[GIVEN RECORDS Boundary: Start]
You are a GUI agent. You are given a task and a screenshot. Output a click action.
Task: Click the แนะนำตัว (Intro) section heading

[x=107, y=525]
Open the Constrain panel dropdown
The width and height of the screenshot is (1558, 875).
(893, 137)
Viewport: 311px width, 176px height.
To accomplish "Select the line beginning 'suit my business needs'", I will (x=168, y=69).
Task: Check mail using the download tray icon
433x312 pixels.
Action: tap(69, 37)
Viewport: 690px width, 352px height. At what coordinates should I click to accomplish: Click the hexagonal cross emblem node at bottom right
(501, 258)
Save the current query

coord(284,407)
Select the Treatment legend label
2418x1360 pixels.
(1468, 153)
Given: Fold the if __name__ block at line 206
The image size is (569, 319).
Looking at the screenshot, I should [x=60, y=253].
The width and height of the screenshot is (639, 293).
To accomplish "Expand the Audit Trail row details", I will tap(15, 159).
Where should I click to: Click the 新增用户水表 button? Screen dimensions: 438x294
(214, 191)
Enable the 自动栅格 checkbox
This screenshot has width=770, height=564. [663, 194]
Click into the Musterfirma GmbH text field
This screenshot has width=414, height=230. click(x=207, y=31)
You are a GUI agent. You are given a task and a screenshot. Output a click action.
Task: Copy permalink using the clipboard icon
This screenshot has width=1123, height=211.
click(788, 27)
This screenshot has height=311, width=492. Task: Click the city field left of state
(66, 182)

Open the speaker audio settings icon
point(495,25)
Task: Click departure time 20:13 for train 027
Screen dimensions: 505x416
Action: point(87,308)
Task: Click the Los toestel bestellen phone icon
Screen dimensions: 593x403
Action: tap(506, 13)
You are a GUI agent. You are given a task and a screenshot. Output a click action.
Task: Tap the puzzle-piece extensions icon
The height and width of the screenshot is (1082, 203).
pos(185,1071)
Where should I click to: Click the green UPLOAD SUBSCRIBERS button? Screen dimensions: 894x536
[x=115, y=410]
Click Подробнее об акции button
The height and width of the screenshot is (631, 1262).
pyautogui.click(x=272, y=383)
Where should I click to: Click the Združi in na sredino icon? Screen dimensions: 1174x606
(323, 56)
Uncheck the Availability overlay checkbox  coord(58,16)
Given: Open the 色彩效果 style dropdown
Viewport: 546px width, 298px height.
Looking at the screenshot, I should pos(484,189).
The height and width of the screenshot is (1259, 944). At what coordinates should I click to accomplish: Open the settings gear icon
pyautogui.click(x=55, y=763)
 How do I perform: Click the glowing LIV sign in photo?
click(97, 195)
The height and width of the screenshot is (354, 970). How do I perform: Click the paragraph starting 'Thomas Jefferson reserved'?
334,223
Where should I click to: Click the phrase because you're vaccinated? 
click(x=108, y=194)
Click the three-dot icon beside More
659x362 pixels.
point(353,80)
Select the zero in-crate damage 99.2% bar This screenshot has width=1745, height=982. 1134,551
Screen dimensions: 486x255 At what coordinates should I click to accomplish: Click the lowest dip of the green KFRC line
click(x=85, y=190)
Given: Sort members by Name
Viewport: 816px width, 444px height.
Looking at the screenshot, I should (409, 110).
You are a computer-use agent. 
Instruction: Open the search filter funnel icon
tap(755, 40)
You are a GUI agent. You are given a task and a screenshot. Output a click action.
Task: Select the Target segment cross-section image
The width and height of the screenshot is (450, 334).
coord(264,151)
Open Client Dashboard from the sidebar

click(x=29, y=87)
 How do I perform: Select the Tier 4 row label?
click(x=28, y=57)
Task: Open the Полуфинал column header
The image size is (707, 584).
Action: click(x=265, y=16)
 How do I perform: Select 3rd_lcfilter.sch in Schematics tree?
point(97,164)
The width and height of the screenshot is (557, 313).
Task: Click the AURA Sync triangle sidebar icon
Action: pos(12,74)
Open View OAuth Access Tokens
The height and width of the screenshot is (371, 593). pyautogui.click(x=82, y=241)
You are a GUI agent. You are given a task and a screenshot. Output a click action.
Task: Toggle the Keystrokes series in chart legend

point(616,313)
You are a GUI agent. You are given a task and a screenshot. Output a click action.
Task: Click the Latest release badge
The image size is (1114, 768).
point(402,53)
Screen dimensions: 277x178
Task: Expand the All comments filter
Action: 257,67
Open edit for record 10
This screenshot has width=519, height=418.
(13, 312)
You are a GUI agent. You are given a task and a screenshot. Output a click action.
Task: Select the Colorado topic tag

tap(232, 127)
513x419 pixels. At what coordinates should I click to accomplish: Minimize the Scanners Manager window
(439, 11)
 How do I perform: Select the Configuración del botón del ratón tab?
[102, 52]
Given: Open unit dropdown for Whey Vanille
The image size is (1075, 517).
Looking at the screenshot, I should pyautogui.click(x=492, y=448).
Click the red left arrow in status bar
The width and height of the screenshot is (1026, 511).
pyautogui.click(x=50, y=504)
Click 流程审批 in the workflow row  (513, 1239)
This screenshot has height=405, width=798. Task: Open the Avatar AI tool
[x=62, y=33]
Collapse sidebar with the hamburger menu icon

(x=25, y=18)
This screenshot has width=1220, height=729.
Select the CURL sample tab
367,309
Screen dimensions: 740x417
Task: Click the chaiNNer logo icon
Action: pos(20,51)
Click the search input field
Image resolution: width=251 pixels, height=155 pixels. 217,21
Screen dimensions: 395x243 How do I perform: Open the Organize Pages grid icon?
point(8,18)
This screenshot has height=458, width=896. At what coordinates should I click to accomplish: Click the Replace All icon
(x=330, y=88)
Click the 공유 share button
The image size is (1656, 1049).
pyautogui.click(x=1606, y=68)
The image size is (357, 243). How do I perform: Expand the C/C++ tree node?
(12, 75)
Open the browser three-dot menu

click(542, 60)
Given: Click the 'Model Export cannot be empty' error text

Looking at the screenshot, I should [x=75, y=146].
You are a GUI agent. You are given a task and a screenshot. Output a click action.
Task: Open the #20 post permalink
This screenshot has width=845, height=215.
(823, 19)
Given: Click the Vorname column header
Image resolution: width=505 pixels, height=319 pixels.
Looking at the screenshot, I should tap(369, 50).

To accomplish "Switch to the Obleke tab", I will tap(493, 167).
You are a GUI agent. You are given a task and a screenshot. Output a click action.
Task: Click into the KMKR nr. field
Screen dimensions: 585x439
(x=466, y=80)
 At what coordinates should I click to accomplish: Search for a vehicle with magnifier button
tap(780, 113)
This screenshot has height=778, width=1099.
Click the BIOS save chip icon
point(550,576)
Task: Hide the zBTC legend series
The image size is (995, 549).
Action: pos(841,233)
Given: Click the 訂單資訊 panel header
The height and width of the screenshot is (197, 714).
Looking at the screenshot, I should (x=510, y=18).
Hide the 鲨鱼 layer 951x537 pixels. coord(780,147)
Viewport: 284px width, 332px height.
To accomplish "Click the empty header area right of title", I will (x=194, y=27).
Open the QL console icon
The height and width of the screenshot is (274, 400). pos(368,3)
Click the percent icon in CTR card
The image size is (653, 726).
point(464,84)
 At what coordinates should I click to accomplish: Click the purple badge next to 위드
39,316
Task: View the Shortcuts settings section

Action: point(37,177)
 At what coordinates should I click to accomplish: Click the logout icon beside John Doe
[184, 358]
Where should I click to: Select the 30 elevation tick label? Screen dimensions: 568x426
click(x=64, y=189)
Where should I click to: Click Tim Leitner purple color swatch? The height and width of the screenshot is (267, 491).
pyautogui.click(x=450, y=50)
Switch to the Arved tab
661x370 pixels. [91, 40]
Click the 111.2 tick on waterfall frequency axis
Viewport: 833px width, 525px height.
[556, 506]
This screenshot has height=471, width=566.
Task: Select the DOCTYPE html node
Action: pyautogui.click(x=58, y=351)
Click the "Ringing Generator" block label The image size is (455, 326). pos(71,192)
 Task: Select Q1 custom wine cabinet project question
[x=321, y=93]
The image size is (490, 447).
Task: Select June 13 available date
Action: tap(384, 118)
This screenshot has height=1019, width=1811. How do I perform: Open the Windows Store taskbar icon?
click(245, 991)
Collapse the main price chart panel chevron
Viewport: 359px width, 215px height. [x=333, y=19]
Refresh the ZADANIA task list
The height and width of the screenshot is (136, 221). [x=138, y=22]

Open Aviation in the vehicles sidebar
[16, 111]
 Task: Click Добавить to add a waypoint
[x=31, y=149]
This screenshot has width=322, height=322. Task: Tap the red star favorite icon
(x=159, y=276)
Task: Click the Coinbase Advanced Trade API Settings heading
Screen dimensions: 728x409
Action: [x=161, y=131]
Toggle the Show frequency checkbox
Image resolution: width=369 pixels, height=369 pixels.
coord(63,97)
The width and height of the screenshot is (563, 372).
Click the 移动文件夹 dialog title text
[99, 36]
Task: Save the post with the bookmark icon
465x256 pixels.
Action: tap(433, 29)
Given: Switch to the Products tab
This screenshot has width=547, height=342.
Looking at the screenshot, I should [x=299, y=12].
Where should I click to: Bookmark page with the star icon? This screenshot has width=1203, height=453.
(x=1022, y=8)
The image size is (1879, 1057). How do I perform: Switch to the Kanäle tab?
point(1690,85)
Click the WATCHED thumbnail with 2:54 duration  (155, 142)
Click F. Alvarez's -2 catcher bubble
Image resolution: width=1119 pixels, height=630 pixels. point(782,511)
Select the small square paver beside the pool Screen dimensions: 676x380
[GIVEN RECORDS Boundary: End]
Using the listing above, state the count of lines that include "dropdown" and nothing else.

3